- Task: Lines from the beginning of the data below through the one containing "Image resolution: width=625" are to be printed exactly as they appear.

(Items listed in a dataset)
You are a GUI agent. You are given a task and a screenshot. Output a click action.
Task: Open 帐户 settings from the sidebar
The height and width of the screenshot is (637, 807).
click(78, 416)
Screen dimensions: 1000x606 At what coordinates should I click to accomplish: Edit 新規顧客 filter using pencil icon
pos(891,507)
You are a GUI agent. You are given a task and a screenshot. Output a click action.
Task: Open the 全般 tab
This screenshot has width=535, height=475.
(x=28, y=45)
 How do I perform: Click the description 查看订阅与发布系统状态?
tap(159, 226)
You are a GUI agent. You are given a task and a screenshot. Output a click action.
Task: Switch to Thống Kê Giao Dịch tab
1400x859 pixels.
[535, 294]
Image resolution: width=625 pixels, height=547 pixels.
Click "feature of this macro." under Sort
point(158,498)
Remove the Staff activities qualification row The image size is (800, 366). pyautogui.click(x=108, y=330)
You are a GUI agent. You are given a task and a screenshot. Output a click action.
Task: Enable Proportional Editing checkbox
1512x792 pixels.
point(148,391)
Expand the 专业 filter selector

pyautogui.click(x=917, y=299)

- Expected output:
You are a GUI agent. You are given a task and a screenshot. Output a click action.
Task: Open 帐户 settings from the sidebar
The height and width of the screenshot is (637, 807).
click(78, 416)
Screen dimensions: 1000x606 At what coordinates should I click to accomplish: Edit 新規顧客 filter using pencil icon
pos(891,507)
You are a GUI agent. You are given a task and a screenshot. Output a click action.
Task: Open the 全般 tab
This screenshot has width=535, height=475.
(x=28, y=45)
 How do I perform: Click the description 查看订阅与发布系统状态?
tap(159, 226)
You are a GUI agent. You are given a task and a screenshot. Output a click action.
Task: Switch to Thống Kê Giao Dịch tab
1400x859 pixels.
[535, 294]
Image resolution: width=625 pixels, height=547 pixels.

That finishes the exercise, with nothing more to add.